**EXCERPT:**
# # #

Grassley, Casey Promote Proposal to Allow Residents of Continuing Care Retirement Communities to Receive Medicare Services in Integrated Arrangement Print Share

For Immediate Release
Dec 20, 2013
For Immediate Release

December 20, 2013


Grassley, Casey Promote Proposal to Allow Residents of Continuing Care Retirement Communities to Receive Medicare Services in Integrated Arrangement


WASHINGTON -- Sen. Chuck Grassley of Iowa and Sen. Bob Casey of Pennsylvania said today they hope to advance their proposal to make it easier for the residents of Continuing Care Retirement Communities to receive Medicare services through care coordination and disease management services provided onsite.  These services would avoid hospitalizations and lower the total cost of care for seniors as they age in place, and their needs increase.  



“The physician payments bill approved in committee depends on the creation of models where providers are willing to take on risk and provide quality care,” Grassley said.  “If nursing home communities are willing to meet those goals and standards, we should allow them that opportunity.  The Center for Medicare and Medicaid Innovation should be testing models like the one suggested in this amendment.”

# # #

**THINGS TO DO:**
#1 Translate this sentence from the press release into Spanish: "If nursing home communities are willing to meet those goals and standards, we should allow them that opportunity."
#2 Return the part of the press release starting with "December 20, 2013" and going on through "their needs increase.".

Saved data entries
# # #

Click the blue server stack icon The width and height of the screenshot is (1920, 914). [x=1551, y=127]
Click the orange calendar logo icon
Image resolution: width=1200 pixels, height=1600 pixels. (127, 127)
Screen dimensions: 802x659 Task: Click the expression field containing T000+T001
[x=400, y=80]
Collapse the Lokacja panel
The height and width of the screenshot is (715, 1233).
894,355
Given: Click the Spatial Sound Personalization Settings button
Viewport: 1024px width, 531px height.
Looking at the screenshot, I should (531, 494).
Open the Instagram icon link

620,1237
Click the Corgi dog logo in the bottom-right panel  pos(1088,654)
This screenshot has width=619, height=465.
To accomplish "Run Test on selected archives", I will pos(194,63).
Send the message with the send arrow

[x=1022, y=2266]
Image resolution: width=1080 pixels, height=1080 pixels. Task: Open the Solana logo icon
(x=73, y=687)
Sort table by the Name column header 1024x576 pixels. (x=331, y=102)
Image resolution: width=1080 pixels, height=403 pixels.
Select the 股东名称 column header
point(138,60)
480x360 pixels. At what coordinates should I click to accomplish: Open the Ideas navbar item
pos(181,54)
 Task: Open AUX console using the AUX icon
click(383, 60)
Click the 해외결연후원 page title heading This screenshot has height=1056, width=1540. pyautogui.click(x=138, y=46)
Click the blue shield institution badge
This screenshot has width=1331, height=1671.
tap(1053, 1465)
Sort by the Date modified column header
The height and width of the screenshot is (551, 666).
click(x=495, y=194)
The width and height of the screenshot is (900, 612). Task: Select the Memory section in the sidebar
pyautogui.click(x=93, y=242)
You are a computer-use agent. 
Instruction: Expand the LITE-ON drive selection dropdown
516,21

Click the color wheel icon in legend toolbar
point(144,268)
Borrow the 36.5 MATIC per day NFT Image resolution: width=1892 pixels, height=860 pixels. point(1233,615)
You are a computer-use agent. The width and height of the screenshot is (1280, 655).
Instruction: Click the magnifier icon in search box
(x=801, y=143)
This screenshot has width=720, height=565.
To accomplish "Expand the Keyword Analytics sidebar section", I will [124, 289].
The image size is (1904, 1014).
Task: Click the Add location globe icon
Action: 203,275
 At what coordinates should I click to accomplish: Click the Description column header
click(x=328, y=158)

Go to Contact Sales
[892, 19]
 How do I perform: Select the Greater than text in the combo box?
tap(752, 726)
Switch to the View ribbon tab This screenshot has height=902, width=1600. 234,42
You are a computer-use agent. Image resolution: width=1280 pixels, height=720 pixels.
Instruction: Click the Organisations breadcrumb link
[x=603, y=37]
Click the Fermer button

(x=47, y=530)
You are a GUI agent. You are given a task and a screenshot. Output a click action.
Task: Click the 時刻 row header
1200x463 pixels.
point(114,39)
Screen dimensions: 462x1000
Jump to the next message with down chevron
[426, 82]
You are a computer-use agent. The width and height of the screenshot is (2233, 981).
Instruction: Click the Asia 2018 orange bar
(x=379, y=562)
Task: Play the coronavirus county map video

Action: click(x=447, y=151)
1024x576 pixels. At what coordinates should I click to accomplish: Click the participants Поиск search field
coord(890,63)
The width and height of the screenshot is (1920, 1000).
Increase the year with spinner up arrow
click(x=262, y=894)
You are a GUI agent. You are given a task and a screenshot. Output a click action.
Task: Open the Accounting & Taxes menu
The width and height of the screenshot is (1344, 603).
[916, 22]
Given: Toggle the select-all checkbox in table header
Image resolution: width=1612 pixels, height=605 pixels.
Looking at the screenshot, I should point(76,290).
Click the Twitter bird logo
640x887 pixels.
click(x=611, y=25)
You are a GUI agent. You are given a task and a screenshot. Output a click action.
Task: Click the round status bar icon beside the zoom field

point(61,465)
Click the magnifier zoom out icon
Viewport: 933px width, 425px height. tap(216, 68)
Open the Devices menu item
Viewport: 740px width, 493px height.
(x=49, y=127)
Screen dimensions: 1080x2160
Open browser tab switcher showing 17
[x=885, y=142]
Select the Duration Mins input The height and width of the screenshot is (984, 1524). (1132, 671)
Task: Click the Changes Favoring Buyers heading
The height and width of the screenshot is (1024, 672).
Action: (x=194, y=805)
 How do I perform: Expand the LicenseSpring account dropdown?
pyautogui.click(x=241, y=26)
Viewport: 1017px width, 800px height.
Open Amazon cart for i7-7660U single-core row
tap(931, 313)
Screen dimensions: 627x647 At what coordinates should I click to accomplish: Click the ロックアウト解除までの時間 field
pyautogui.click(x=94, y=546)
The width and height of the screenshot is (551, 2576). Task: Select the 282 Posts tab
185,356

# # #

**SOLVED TASKS:**
#1 Si las comunidades de hogares de ancianos están dispuestas a cumplir esas metas y normas, deberíamos darles esa oportunidad.

#2
December 20, 2013


Grassley, Casey Promote Proposal to Allow Residents of Continuing Care Retirement Communities to Receive Medicare Services in Integrated Arrangement


WASHINGTON -- Sen. Chuck Grassley of Iowa and Sen. Bob Casey of Pennsylvania said today they hope to advance their proposal to make it easier for the residents of Continuing Care Retirement Communities to receive Medicare services through care coordination and disease management services provided onsite.  These services would avoid hospitalizations and lower the total cost of care for seniors as they age in place, and their needs increase.